OBJECTIVE: The objective of this study was to determine the degree of plasma volume expansion by 0.9% NaCl in relation to the infused volume, in sepsis/systemic inflammatory response syndrome (SIRS), after a standardized hemorrhage, and in a normal condition. DESIGN: Prospective, randomized animal study. SETTING: The study was performed at a university hospital laboratory. SUBJECTS: Thirty anesthetized adult male rats were included in the study. INTERVENTIONS: The study was performed in three groups: a sepsis/SIRS group (the S group), in which sepsis/SIRS was induced by cecal ligation and incision; a hemorrhage group (the H group), in which the rats were left without intervention for 4 h and bled 8 mL/kg thereafter; and a group that was left without intervention (the N group). Then, 4 h after baseline, all three groups were given an infusion of 0.9% NaCl (32 mL/kg) for 15 min. Baseline was defined as the time point when the surgical preparation was finished. MEASUREMENTS AND MAIN RESULTS: Plasma volumes were measured using I-albumin dilution technique at baseline, after 4 h, and 20 min after the end of infusion. The plasma volume-expanding effect 20 min after end of infusion was 0.6% ± 2.9% in the S group, 20% ± 6.4% in the H group, and 12% ± 11% in the N group, compared with just before start of infusion. CONCLUSIONS: The present study in rats showed that the plasma volume-expanding effect after an infusion of 0.9% NaCl was smaller in a septic/SIRS state than after hemorrhage and in a normal state. This indicates that the plasma volume-expanding effect of a crystalloid is dependent on pathophysiologic changes in sepsis/SIRS.

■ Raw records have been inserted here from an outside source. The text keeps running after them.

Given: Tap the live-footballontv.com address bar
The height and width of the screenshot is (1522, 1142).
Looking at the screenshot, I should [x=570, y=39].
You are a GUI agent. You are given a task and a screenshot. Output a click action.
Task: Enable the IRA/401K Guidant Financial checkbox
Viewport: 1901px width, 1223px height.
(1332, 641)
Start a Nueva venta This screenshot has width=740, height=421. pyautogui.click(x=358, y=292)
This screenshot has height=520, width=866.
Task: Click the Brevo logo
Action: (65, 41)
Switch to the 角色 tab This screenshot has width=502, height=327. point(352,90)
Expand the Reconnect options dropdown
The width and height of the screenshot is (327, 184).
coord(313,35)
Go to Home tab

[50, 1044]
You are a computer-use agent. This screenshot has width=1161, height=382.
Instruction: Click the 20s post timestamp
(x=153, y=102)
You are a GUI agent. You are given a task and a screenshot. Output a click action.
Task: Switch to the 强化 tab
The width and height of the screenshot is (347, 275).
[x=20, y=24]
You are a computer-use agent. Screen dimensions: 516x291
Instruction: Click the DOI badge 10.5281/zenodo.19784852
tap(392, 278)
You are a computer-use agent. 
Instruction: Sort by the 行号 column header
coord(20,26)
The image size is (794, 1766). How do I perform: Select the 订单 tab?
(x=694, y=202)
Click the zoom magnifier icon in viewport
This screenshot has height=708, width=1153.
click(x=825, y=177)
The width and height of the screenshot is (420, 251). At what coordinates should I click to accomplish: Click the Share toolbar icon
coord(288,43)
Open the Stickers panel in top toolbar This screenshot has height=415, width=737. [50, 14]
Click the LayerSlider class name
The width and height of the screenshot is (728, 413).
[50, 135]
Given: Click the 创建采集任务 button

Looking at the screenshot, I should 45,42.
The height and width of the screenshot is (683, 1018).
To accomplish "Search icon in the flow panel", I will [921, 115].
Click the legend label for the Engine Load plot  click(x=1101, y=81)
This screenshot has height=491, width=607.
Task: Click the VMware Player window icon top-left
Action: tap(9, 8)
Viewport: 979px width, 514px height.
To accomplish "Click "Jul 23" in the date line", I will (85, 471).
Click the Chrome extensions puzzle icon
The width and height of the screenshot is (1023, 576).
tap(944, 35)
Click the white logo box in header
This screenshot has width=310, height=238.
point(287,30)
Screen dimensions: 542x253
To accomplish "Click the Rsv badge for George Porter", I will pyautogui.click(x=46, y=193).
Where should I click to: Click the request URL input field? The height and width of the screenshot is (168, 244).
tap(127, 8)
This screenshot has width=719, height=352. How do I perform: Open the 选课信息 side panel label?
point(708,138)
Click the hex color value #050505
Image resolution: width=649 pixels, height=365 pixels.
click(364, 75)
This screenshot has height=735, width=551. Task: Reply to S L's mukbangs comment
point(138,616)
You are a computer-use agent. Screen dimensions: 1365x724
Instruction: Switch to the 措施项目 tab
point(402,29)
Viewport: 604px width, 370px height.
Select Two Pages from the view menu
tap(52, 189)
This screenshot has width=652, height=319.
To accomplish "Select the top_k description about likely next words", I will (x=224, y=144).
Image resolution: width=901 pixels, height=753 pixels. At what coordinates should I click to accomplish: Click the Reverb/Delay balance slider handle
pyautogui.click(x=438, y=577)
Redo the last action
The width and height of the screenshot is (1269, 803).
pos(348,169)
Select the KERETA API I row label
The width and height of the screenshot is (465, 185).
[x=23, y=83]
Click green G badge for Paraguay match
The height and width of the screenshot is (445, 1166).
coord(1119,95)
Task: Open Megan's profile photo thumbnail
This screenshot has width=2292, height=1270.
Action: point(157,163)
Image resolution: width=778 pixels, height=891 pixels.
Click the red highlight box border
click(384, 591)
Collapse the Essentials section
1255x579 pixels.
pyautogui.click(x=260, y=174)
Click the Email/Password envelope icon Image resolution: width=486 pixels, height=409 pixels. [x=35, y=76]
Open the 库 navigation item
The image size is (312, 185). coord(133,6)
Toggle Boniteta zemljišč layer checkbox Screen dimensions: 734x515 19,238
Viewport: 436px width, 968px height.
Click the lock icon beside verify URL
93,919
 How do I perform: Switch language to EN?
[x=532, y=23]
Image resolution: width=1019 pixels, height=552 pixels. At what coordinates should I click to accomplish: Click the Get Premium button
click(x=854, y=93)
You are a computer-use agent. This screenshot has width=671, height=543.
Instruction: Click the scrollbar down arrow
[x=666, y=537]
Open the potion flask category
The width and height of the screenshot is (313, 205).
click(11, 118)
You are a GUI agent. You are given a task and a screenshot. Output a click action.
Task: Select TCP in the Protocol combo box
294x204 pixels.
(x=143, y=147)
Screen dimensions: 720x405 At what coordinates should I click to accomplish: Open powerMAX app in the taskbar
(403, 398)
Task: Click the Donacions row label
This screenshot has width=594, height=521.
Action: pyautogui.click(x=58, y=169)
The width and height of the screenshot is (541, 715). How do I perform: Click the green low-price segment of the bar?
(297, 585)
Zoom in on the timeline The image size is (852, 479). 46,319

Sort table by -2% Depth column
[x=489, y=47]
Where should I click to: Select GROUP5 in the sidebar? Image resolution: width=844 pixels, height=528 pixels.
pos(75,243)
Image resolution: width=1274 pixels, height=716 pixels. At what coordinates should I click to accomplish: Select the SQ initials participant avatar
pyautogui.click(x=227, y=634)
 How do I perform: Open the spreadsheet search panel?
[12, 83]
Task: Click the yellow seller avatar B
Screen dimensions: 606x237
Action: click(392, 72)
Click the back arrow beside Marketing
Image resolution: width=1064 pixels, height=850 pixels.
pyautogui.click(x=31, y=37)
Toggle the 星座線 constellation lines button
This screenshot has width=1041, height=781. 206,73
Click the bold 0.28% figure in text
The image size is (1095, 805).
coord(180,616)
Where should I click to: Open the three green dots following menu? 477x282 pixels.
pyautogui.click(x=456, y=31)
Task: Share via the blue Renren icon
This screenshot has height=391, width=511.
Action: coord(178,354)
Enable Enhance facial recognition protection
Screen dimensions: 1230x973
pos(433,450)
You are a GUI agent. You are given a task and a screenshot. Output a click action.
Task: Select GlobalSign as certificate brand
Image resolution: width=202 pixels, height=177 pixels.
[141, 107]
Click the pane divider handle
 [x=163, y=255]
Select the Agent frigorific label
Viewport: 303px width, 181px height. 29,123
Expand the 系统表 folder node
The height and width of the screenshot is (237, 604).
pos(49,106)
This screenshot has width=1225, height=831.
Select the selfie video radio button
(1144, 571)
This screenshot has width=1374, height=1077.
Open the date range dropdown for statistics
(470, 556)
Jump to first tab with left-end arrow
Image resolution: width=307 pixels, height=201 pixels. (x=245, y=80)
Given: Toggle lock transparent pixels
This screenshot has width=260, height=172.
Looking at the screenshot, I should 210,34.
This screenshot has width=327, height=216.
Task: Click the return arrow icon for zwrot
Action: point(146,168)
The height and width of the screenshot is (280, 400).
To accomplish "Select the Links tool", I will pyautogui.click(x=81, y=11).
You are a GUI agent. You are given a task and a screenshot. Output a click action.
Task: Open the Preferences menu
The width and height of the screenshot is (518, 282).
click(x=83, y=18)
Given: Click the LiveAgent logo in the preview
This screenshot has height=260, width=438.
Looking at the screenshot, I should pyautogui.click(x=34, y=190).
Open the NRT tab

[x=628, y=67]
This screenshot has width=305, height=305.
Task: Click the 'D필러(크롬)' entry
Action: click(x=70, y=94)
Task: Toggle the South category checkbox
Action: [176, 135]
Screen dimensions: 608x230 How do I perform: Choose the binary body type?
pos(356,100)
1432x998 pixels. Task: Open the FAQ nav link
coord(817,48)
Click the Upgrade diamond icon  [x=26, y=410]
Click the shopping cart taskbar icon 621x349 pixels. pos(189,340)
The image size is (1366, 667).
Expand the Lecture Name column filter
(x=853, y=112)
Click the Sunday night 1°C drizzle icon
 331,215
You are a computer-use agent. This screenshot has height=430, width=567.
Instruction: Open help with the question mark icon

Importance of the infusion rate for the plasma expanding effect of 5% albumin, 6% HES 130/0.4, 4% gelatin, and 0.9% NaCl in the septic rat.

OBJECTIVES: To compare the plasma volume (PV) expanding effect of a fast infusion rate with that of a slow infusion rate of a fixed volume of 5% albumin, of the synthetic colloids, 6% hydroxyethyl starch 130/0.4 and 4% gelatin, and of 0.9% NaCl in a rat sepsis model and to compare the plasma-expanding effect among these fluids. DESIGN: Prospective, randomized animal study. SETTING: University hospital laboratory. SUBJECTS: One hundred and twelve adult male rats. INTERVENTIONS: Sepsis was induced by cecal ligation and incision followed by closure of the abdomen. After 3 hrs, an infusion of the PV expander under study was started at a volume of 12mL/kg for the colloids and of 48mL/kg for 0.9% NaCl, either for 15 mins or for 3 hrs. A control group underwent the same experimental procedure but no fluid was given. MEASUREMENTS AND MAIN RESULTS: Three hours after start of the infusion (end of experiment), the plasma-expanding effect was better with a slow than a fast infusion rate for the colloids, especially albumin, but the NaCl groups did not differ significantly from the control group. The PV for the control group was 28.7±3mL/kg. In the slow and the fast infusion groups, it was 38.9±4.3 and 32.6±4.2mL/kg for albumin (p < 0.001), 32.9±4.3 and 29.5±4.4mL/kg for hydroxyethyl starch 130/0.4 (p < 0.05), 31.8±3.9 and 28.2±4.1mL/kg for gelatin (p < 0.05), and 31.8±5.3 and 30.7±6.6mL/kg for NaCl (n.s), respectively. CONCLUSIONS: The study showed that the PV expansion by a colloid was greater when given at a slow than at a fast infusion rate, an effect more pronounced for albumin. This difference was not seen for NaCl. The PV-expanding effect was poor for NaCl and better for albumin than for the other colloids.